» EXERCISE PROMPT:
Only an exact copy of the entries, stripped of pictures, will serve as the answer.
----
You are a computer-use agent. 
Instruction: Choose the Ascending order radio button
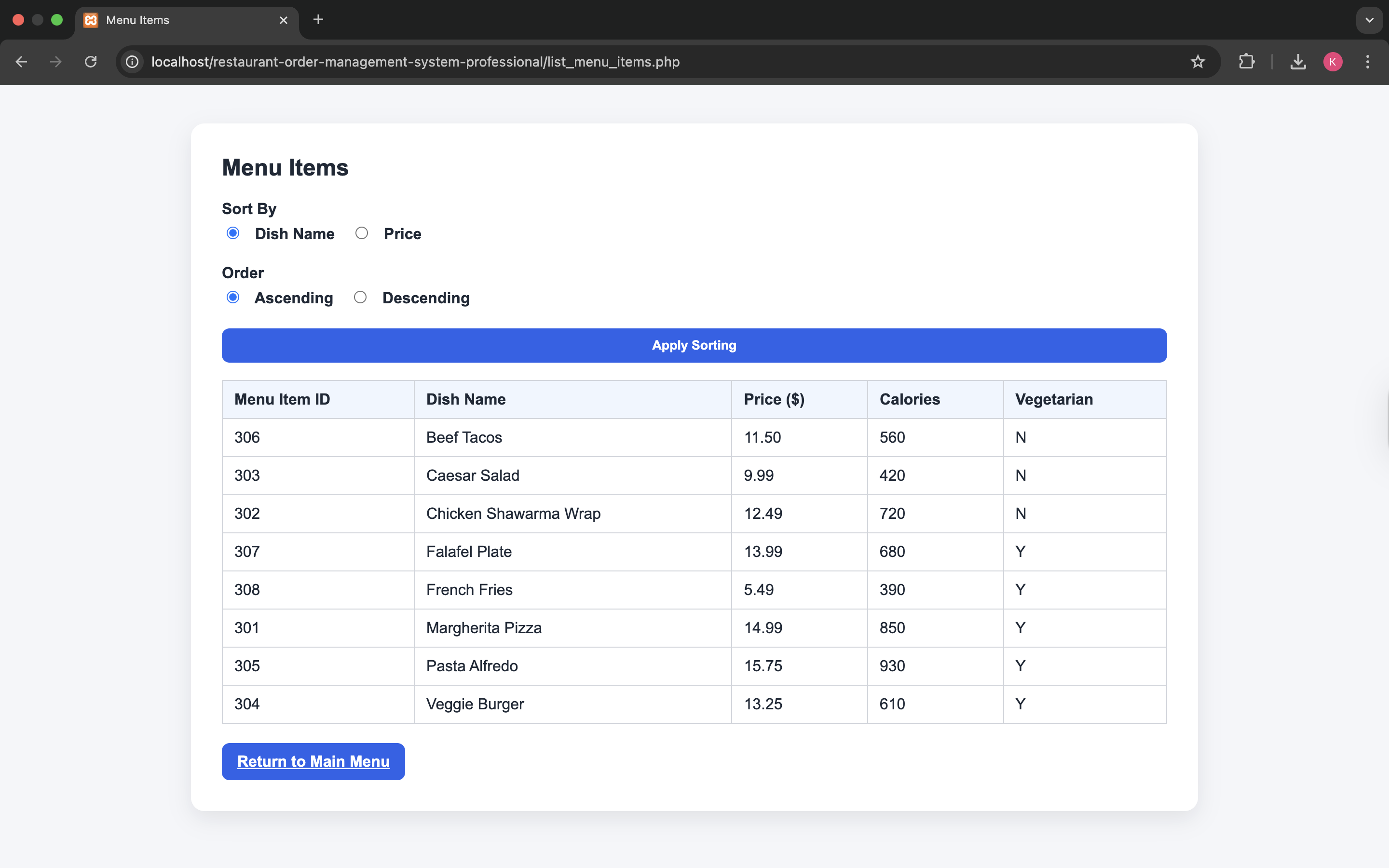point(233,298)
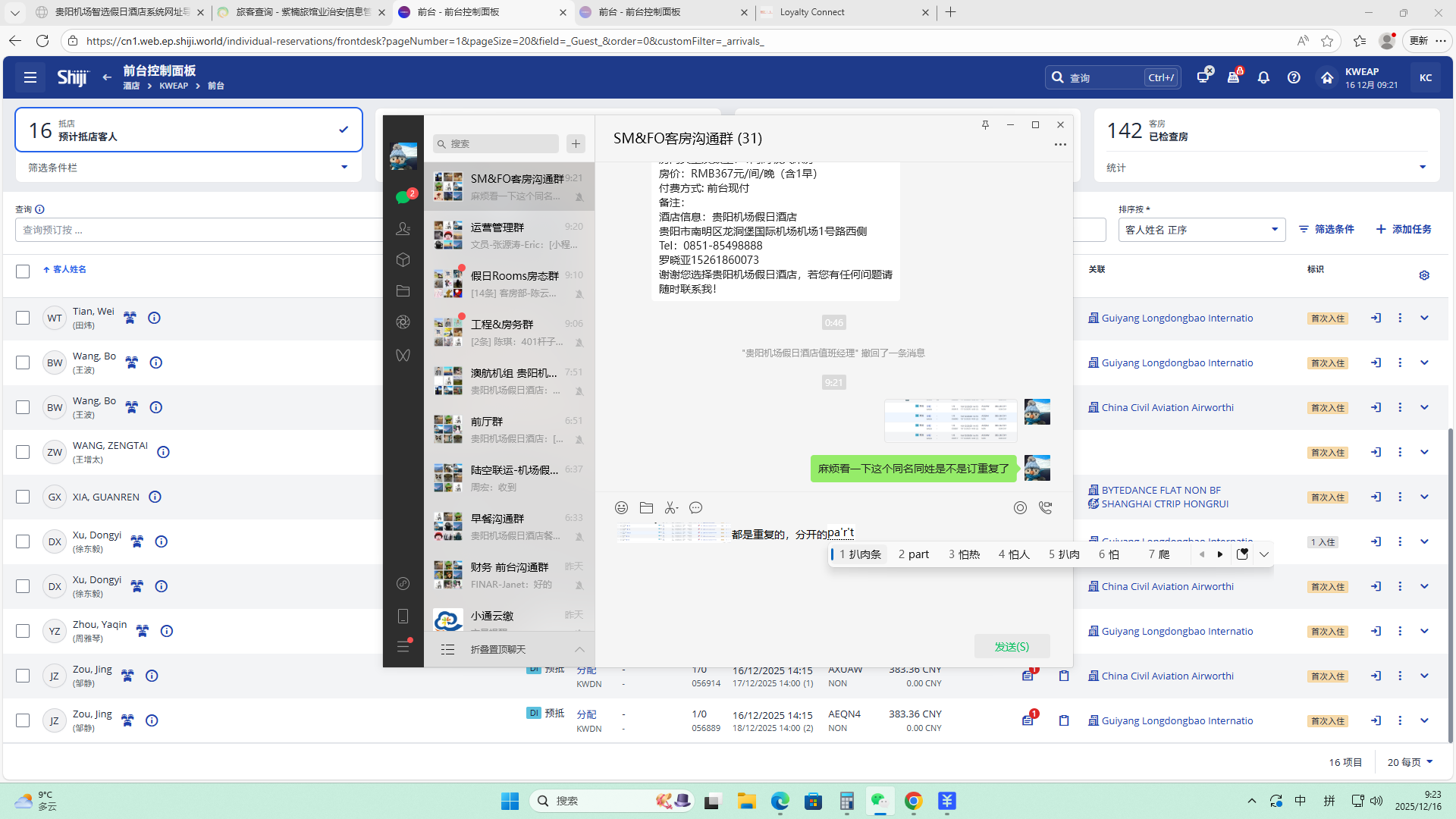
Task: Open WeChat contacts icon in sidebar
Action: click(403, 228)
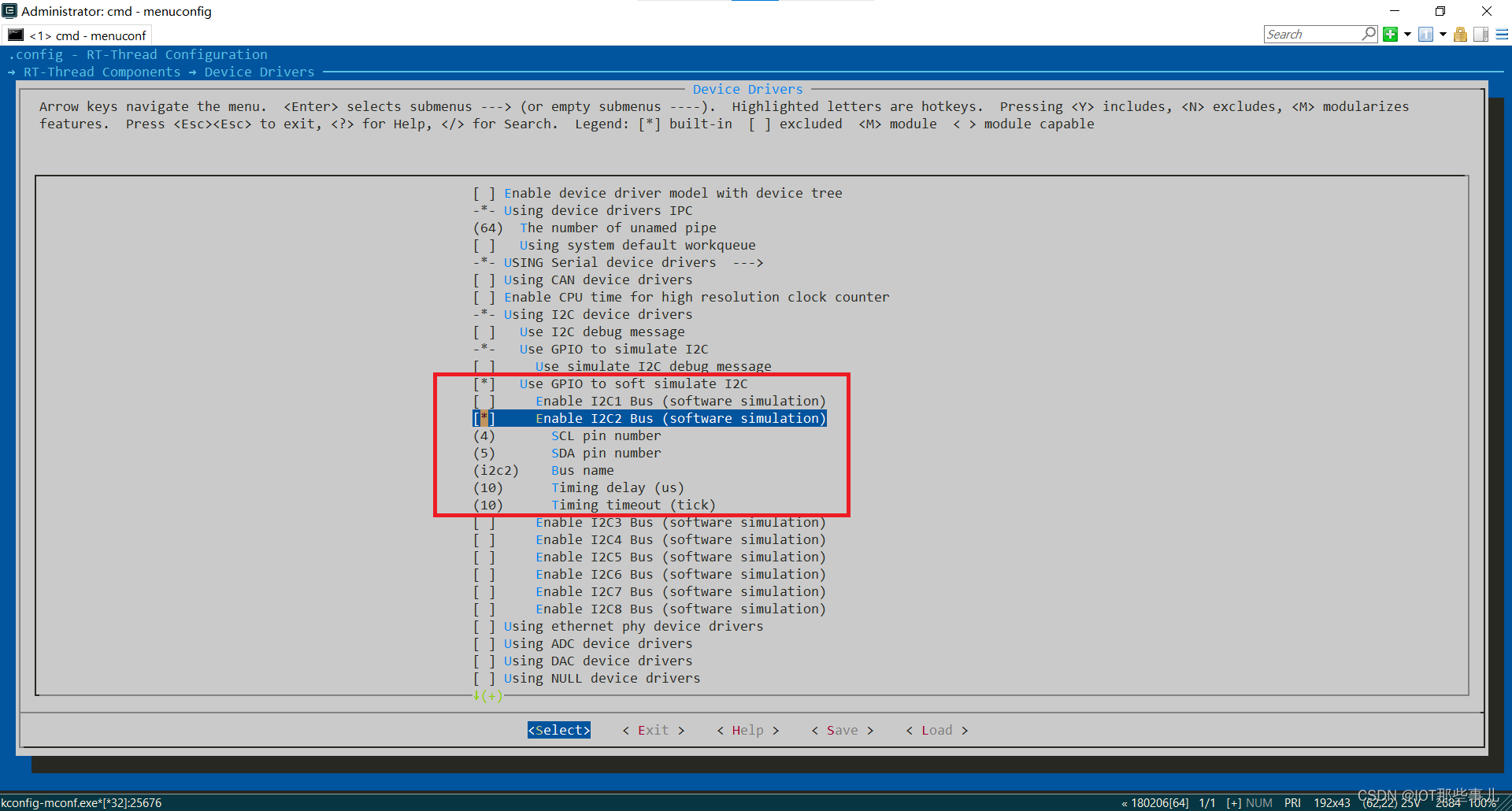Open the dropdown arrow next to the green plus
The width and height of the screenshot is (1512, 811).
(x=1407, y=35)
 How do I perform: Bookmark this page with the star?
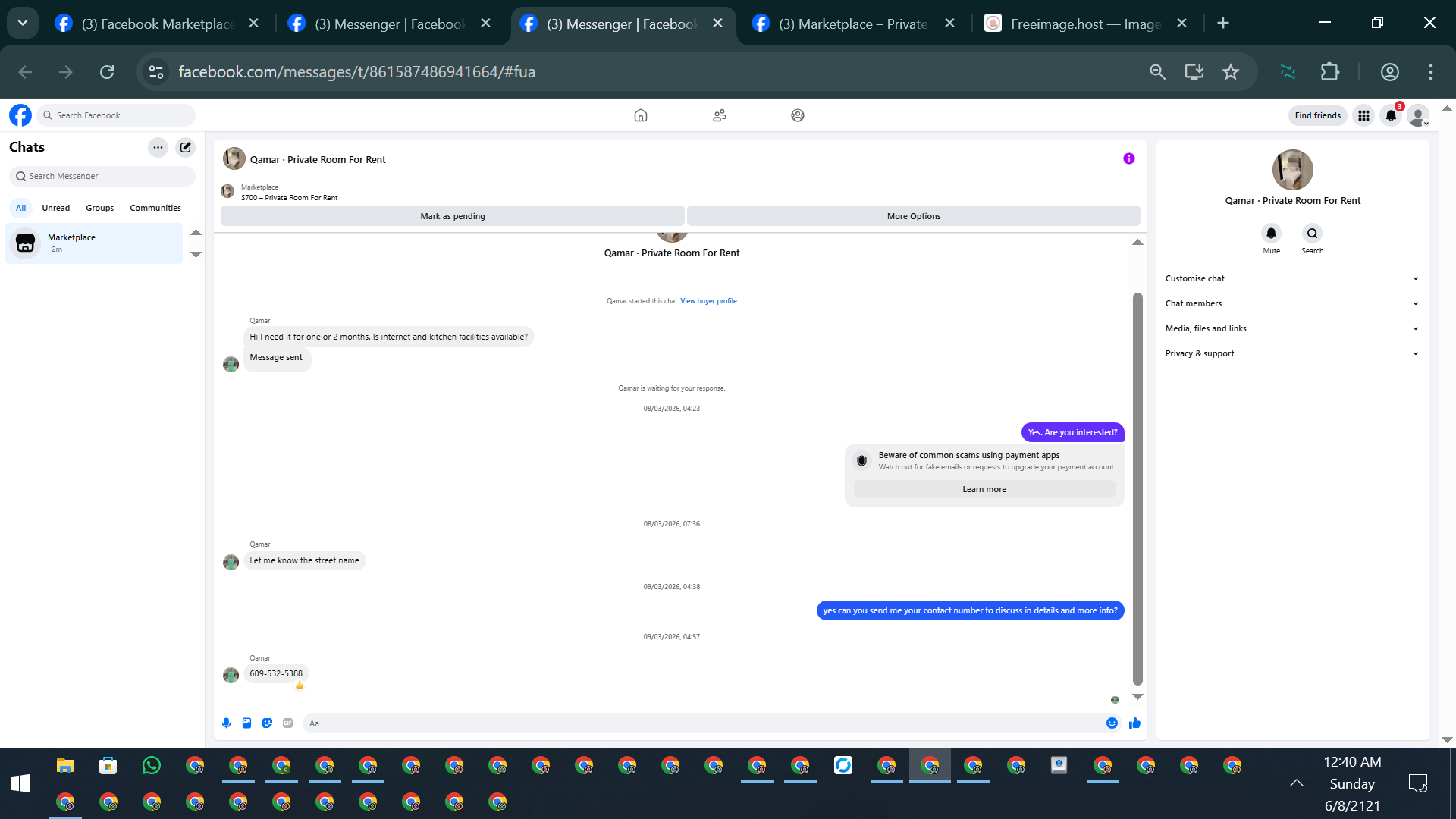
----
» SOLUTION BELOW:
You are a computer-use agent. 
Instruction: Choose the Ascending order radio button
point(233,298)
Task: Open WeChat contacts icon in sidebar
Action: click(403, 228)
Open the dropdown arrow next to the green plus
The width and height of the screenshot is (1512, 811).
(x=1407, y=35)
 How do I perform: Bookmark this page with the star?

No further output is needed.